O sistema visual humano é falho. As chamadas ilusões de ótica são uma prova disso. Cores, movimentos, dimensões e direções distorcidas criadas por nós mesmos revelam uma espécie de autossabotagem incorrigível intrínseca ao ser humano. Vide figuras abaixo.
Fonte: History Uol
Na primeira figura, as duas linhas centrais têm o mesmo tamanho, os traços que partem das extremidades dessas linhas é que geram a sensação de que a reta de baixo é maior do que a de cima. Na figura 2, todas as faixas quadriculadas são perfeitamente paralelas, ocorre que o leve descasamento entre as cores gera a ilusão de que o “tabuleiro de xadrez” é composto por retângulos de diferentes tamanhos.
Talvez o mais inusitado seja perceber que, quando se trata de ilusão de ótica, ninguém está imune e, muitas vezes, são os pequenos detalhes periféricos os principais responsáveis pelas distorções.
Às vezes precisamos ver com os próprios olhos e às vezes são os próprios olhos que nos enganam. Fazendo uma analogia com o enunciado do viés cognitivo de Kahneman, o que enxergamos não é tudo que existe (“what we see is NOT all there is”) e nem tudo que enxergamos realmente existe.
As ilusões estão muito presentes nos processos de análises de ativos do mercado financeiro como um todo. Talvez o exemplo mais comum sejam os descolamentos entre valor intrínseco do ativo e o seu valor de mercado, que é particularmente sensível a emoções dos investidores, gerando uma imagem distorcida da realidade.
A análise de fundos de investimento também é suscetível a toda sorte de vieses e a análise qualitativa pode ser ainda mais sensível às “ilusões”.
Alguns dos vieses não raros no processo de análise qualitativa de fundos são:
1) Conhecer o gestor não implica necessariamente conhecer a estratégia do fundo. É necessário entender os detalhes da estratégia, quais ativos são negociados, quais operações podem ser executadas e os limites regulatórios e históricos de exposição de cada uma delas.

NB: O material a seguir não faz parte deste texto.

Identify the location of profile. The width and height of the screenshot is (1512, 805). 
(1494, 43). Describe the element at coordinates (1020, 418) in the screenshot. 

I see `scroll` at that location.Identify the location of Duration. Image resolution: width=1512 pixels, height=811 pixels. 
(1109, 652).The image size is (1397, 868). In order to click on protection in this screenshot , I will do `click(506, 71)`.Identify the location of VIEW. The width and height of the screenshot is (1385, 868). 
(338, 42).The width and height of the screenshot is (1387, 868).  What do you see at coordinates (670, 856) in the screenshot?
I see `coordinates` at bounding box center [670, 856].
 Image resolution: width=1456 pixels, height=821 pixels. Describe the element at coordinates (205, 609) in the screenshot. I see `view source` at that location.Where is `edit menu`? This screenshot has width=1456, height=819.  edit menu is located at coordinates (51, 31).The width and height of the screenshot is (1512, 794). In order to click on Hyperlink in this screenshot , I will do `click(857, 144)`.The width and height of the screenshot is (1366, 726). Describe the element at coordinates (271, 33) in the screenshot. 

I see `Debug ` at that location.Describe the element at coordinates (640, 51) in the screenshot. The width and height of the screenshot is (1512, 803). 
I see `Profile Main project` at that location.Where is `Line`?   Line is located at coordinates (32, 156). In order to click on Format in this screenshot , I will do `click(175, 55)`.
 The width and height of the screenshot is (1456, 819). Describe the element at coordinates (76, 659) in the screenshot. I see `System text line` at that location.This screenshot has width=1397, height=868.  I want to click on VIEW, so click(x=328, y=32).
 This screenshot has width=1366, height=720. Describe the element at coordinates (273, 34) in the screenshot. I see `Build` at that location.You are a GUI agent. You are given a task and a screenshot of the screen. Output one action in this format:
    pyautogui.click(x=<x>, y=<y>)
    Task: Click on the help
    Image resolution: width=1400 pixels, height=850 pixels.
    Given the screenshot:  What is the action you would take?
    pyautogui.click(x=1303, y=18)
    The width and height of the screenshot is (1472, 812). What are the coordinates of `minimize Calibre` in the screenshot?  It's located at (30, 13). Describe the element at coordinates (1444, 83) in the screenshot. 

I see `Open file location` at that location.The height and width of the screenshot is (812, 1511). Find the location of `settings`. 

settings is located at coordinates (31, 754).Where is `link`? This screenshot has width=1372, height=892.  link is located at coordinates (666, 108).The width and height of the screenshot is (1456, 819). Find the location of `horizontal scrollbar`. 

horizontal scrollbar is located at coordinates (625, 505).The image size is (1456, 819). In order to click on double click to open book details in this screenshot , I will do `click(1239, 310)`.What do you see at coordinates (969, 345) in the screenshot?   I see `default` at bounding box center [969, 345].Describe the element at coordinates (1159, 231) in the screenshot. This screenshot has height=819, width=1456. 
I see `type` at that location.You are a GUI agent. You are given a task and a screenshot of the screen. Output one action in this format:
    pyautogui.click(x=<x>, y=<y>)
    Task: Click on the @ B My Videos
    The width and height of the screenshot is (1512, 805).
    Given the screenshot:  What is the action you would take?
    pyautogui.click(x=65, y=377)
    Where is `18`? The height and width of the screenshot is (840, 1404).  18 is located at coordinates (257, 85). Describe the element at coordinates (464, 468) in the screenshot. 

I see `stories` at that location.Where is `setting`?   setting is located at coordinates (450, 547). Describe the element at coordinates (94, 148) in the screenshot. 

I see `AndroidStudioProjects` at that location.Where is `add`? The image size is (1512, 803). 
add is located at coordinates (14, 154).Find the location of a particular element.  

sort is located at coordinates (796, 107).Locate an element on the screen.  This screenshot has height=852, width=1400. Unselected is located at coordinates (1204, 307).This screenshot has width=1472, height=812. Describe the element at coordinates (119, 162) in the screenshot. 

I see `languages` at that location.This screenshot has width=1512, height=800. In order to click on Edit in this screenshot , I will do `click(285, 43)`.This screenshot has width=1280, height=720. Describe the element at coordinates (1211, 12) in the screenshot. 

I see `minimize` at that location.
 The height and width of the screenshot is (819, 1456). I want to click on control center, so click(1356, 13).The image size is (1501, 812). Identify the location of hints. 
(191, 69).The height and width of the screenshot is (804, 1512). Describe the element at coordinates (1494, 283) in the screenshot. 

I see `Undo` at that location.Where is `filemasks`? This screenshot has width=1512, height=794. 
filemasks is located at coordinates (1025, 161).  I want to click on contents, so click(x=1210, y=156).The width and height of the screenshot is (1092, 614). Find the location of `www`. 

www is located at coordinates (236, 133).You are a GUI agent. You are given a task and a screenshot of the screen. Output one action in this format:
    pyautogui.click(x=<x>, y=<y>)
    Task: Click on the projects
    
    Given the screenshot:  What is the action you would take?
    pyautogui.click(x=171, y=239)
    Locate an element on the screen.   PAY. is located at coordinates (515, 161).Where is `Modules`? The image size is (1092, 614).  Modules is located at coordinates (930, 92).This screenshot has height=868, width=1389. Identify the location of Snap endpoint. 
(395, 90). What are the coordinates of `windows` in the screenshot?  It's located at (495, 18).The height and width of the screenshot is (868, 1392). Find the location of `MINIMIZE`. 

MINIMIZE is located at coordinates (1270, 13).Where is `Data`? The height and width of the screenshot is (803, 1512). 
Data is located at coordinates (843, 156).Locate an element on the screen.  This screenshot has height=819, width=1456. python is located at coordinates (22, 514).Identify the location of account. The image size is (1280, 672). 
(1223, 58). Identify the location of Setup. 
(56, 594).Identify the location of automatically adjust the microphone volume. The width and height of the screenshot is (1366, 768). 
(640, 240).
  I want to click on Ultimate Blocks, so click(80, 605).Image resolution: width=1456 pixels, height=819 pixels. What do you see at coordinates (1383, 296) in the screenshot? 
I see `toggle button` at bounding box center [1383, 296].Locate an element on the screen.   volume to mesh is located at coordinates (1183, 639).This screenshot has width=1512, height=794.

2) O conhecimento e a vasta experiência em gestão de portfólio de ações não servem de lastro para estratégias de outras classes de ativos. Ao contrário, em geral, quanto mais especialista, menor o universo amostral de conhecimento técnico do profissional. Ganhar dinheiro em ações é muito diferente de ganhar dinheiro com juros ou commodities. É necessário entender exatamente qual a expertise de cada gestor e qual estratégia está sob seu guarda-chuva.
3) Não há dúvida de que os processos de risco devem ser robustos e claros, mas o excesso de zelo pode ser tão nocivo quanto o excesso de risco. Analisar o processo de supervisão de risco de um fundo não é uma via de mão única.
4) O modo como o time de gestão mostra os seus resultados diz muito sobre transparência e a relação com o investidor. Mostrar apenas as estratégias vencedoras, as mais vendáveis, e ocultar casos de insucesso é, por si só, uma tentativa de gerar vieses e distorções no processo de análise.
5) Comparar a performance do fundo com o seu benchmark também pode gerar uma distorção da realidade. Em primeiro lugar, é preciso se certificar de que o benchmark é adequado à estratégia implementada. Um fundo que investe 90% do seu patrimônio em Bolsa e adota o CDI como benchmark, no longo prazo, deve gerar mais performance do que se tivesse adotado como benchmark um índice de ações.
A verdade é que, assim como existem diversas figuras capazes de gerar ilusões de ótica, são inúmeros fatores periféricos capazes de influenciar o processo de análise de fundos e é fundamental reconhecer que ninguém está imune a eles.
Contudo, é possível minimizar essas distrações ainda que não seja possível enxergá-las à primeira vista. Conhecer o maior número possível desses artifícios de distorção é o primeiro passo para reduzir o efeito das ilusões e se manter com o foco nos fundamentos.